Crônica: A Musa, a Fé e a Solidão.

Por Milton T. Mendonça

Amanheceu o dia e me dei conta que não dormi a noite toda. Percebi horrorizado que esta prática se transformou numa rotina. Passo as noites ouvindo Pink Floyd e pensando na vida. Parei de trabalhar nas minhas telas. Não escrevo mais contos. Estou planando numa corrente de emoções descendentes. O fundo do abismo me acena amigável, sugerindo um cantinho escuro e confortável onde poderei descansar em paz.

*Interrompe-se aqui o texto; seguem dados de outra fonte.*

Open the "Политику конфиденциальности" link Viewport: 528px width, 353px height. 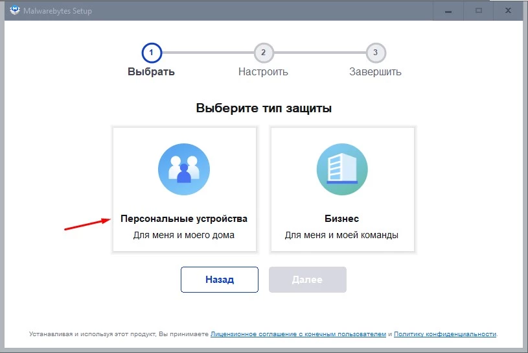(444, 334)
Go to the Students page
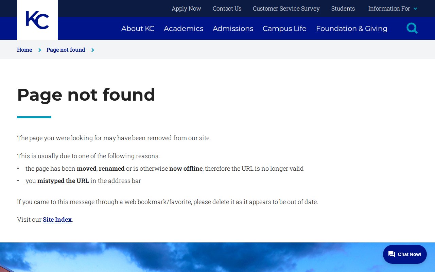The image size is (435, 272). (x=343, y=9)
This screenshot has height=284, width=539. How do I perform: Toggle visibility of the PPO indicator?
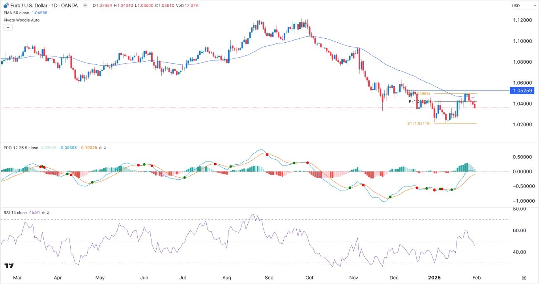pos(20,148)
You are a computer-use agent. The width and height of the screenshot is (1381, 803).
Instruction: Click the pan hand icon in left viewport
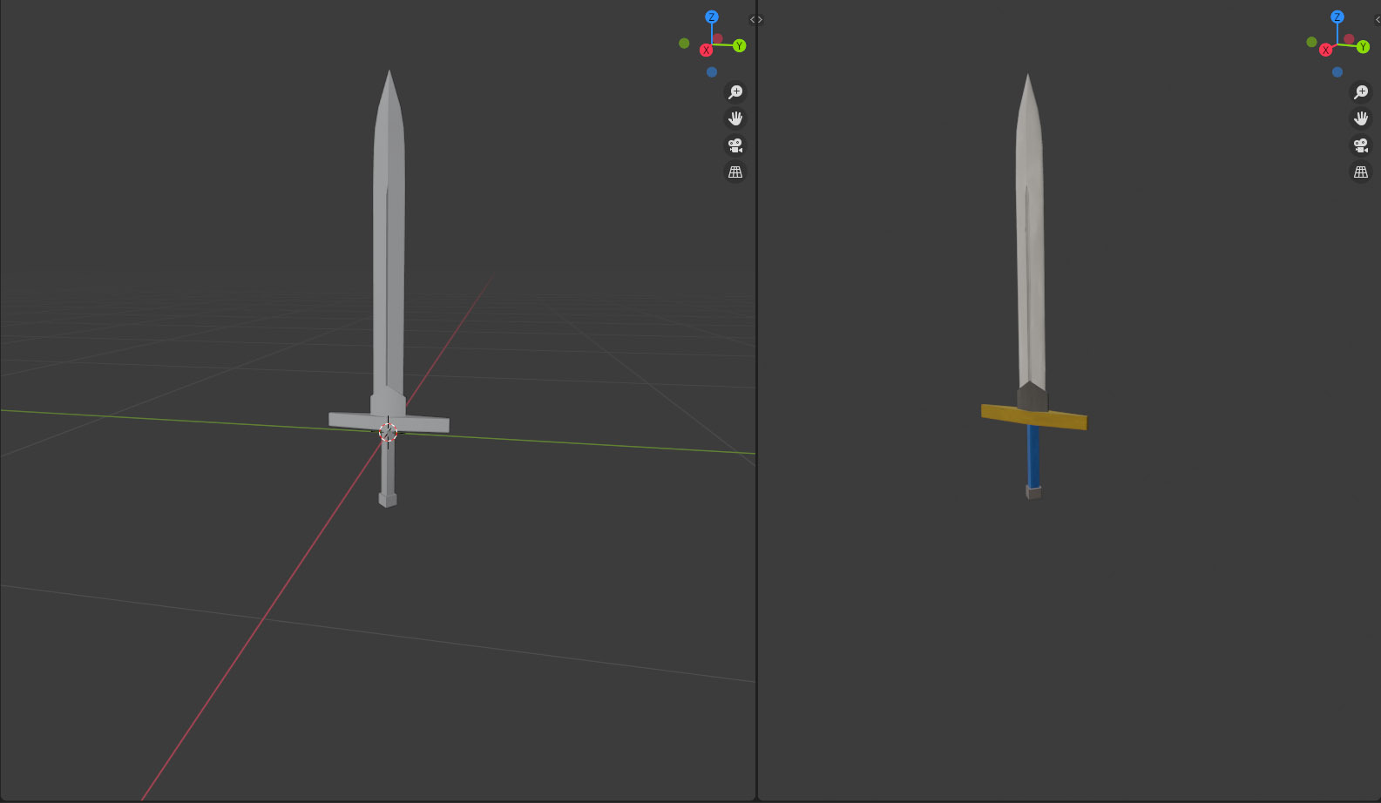pos(735,118)
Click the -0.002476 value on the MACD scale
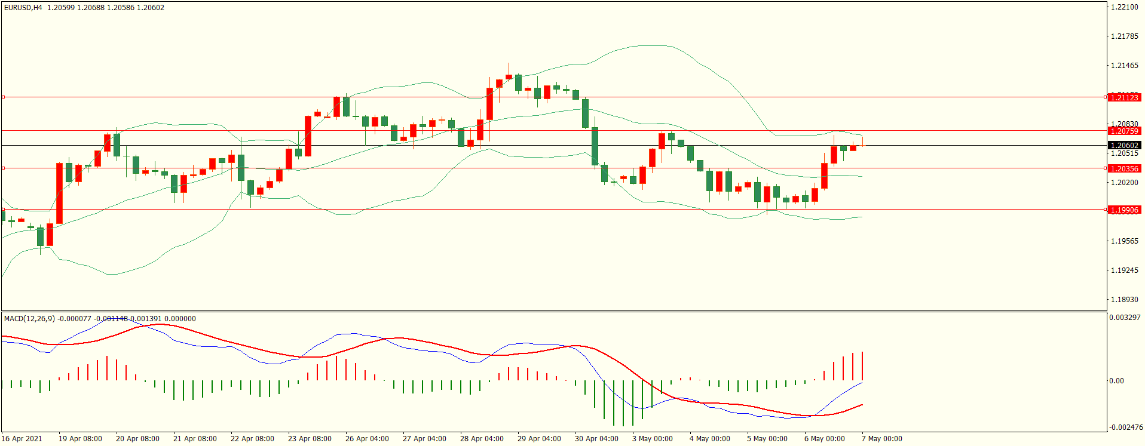Image resolution: width=1145 pixels, height=446 pixels. pyautogui.click(x=1126, y=427)
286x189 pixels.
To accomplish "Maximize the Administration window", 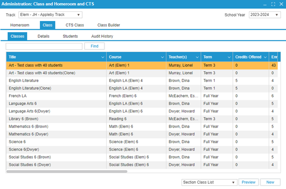I will pos(273,4).
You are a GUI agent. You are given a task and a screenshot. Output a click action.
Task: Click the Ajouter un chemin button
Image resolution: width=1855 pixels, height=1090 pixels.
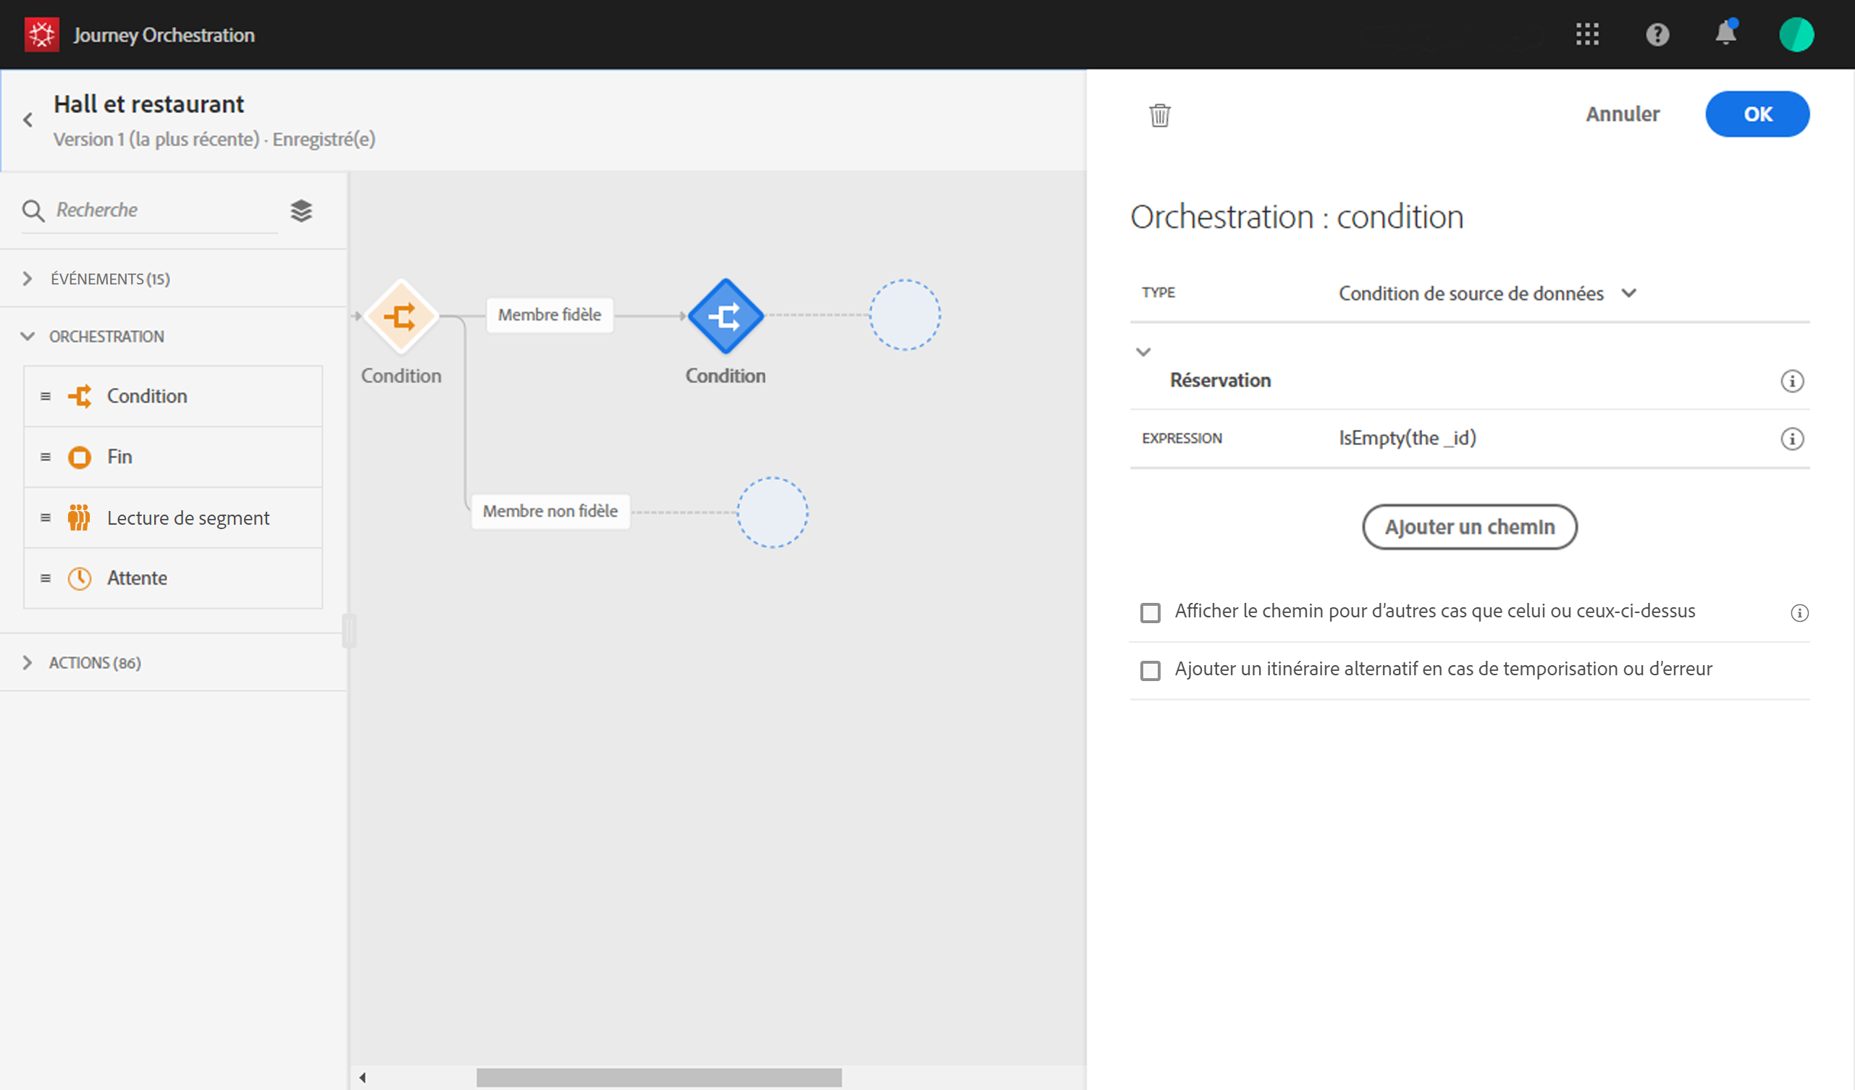tap(1469, 527)
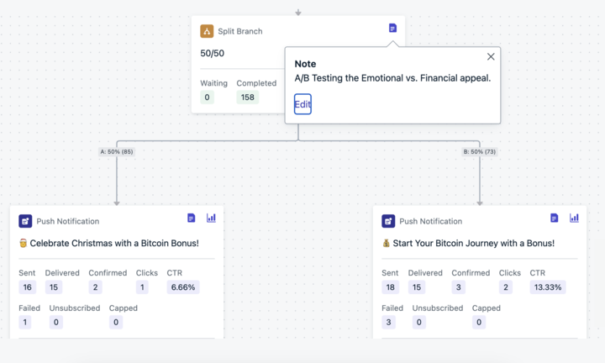This screenshot has height=363, width=605.
Task: Click the 6.66% CTR value
Action: pos(183,287)
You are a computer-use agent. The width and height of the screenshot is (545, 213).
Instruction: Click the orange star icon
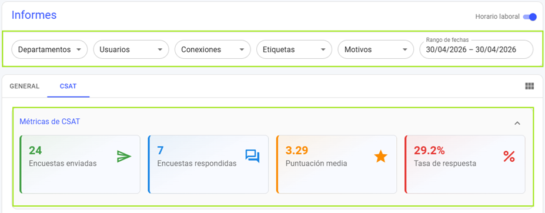(380, 157)
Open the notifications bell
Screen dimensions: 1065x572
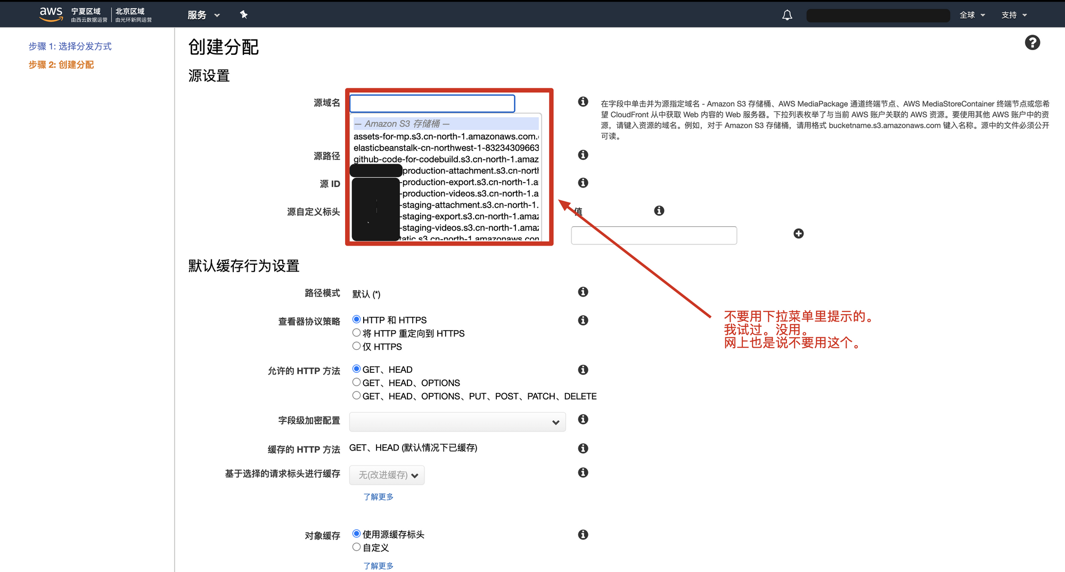(787, 15)
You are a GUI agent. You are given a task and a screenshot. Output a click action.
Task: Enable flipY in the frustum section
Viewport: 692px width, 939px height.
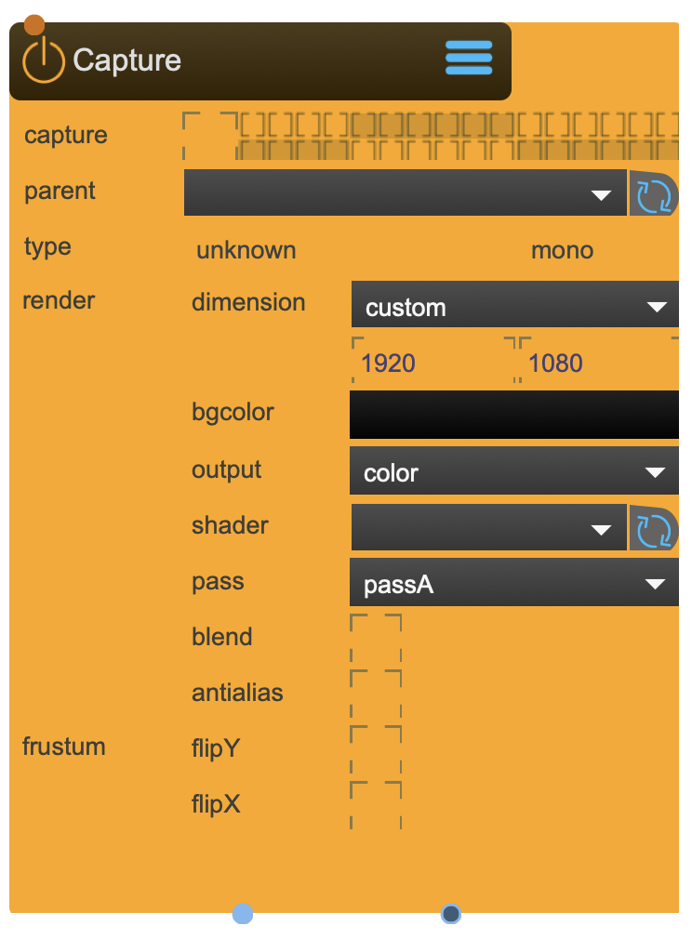[x=376, y=748]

Pela primeira vez em dias, percebi o perigo que me ronda. E aproveitando esse momento de lucidez que só acontece de vez em quando, desliguei o CD para sair do transe melancólico, bem típico desse estilo de música ( apesar da letra dos caras ser do tipo levanta daí ô meu!); tomei um banho frio para despertar meu espírito combativo, pedindo aos deuses que ele ainda esteja vivo e saí à rua. Preciso de movimento. Quero perscrutar minha alma. Preciso encontrar um motivo pra retornar à vida.

Descobri caminhando pelas ruas apinhadas do centro da cidade, enquanto observo os rostos das pessoas absortas, que passam por mim, e ouvindo as palavras ferinas dos entes vulgares que espalham suas mágoas ao vento, o motivo de minha tristeza. Estou decepcionado. A magia acabou! Não existe mais espaço para a alma, a matéria tomou conta de tudo. Não tem mais jeito: endureceram todos os corações.

Finalmente caiu a ficha: minha musa está morta. E o que é o artista sem sua musa?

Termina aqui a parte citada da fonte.